大麦黄矮病毒-GAV在燕麦植株体内运动规律的初步研究

 利用RT-PCR方法研究了大麦黄矮病毒-GAV在燕麦植株内的移动规律。先将介体麦二叉蚜(Schizaphis graminum)在BYDV-GAV新鲜病叶上饲毒,再将获毒蚜虫放置到二叶期的健康燕麦植株接种48h,随后分期提取接种植株的第1~6片叶和根组织的总RNA,利用特异引物扩增BYDV-GAV的外壳蛋白(CP)基因以检测病毒在燕麦植株内的复制和移动。结果表明,在接种5d后,接种叶片(第2片叶)呈现阳性,接种7d后,植株新生的第4片叶被侵染,接种9d后,部分的第3片叶呈现阳性,至接种16d,几乎所有的叶片均呈现阳性。仅在接种的第5、7和9d收集的根组织呈现阳性,而所有的第1片叶均为阴性,可能是由于这些组织内病毒含量太低所致。本研究初步揭示了BYDV-GAV长距离运动的规律并且发现该病毒在燕麦根部从接种到系统发病都没有进行大量增殖,为今后进一步研究病毒运动机制选取适当的植物材料提供了基本信息。
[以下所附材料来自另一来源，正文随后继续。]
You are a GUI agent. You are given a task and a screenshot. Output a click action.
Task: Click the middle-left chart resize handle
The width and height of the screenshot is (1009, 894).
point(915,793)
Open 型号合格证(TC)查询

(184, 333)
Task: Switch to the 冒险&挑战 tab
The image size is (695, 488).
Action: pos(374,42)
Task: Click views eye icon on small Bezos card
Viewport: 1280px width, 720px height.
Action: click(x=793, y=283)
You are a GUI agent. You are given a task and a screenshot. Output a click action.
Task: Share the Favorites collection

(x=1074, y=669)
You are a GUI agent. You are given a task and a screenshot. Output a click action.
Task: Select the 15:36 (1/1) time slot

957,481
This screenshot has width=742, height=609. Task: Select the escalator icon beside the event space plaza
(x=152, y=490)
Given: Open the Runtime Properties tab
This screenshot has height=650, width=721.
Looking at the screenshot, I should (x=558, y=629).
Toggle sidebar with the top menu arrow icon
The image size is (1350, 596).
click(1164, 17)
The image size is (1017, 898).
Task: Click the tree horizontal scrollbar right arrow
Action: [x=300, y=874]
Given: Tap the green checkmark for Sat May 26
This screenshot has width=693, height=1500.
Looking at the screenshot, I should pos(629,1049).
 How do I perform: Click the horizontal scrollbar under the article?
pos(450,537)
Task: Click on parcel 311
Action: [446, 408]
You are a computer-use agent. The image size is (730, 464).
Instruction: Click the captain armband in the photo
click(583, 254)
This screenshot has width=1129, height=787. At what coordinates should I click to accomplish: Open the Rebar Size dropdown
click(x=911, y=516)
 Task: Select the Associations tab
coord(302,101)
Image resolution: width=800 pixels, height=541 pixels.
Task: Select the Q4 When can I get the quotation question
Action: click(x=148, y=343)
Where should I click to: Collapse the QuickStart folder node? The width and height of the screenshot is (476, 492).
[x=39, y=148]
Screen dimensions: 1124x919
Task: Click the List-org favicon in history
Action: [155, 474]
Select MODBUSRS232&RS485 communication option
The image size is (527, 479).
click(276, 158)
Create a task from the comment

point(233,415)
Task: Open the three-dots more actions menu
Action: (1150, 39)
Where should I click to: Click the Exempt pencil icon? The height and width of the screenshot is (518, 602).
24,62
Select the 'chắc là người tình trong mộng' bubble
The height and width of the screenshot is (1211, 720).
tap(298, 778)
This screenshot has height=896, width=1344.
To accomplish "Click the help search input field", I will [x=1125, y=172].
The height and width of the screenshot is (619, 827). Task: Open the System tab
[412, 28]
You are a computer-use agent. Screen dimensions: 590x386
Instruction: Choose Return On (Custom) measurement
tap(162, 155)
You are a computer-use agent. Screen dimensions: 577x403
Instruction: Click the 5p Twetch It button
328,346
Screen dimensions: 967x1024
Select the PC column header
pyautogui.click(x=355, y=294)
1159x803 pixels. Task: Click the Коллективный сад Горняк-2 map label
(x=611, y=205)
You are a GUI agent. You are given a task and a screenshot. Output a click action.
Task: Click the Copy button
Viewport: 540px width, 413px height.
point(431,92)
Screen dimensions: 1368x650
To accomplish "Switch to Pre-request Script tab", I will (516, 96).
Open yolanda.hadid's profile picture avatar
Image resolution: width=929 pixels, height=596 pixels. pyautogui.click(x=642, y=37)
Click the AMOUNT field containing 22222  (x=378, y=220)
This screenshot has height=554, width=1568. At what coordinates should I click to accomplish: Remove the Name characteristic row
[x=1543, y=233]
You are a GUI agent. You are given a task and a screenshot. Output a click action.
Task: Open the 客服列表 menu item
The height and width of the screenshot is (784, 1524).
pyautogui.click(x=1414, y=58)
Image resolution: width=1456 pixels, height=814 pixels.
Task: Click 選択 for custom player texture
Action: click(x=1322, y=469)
Studies on the movement of Barley yellow dwarf virus-GAV in oat plant by RT-PCR

The movement of BYDV-GAV in oat plants was studied by RT-PCR.Healthy oat plants were inoculated with BYDV-GAV by vector Schizaphis graminum on the second leaf.The coat protein gene was amplified with total RNA from the first to sixth leaf and root of inoculated oat plants at different growth stages to test the replication and movement of the virus in the plants.The results showed that the second leaf(inoculated leaf) was identified as positive after inoculation for 5 days.After 7 days,the fourth leaves were infected,it was the new leaf at that stage.After 9 days,some of the third leaves were identified as positive.After 16 days almost all of the leaves were infected.The roots were identified as positive only at 5th,7th and 9th day respectively,and also all of the first leaves were always identified as negative,which might be due to the virus content in the plant was too low to detect.The movement of the virus in oat plant will provide basic information for selecting optimal tissue to study the movement mechanism.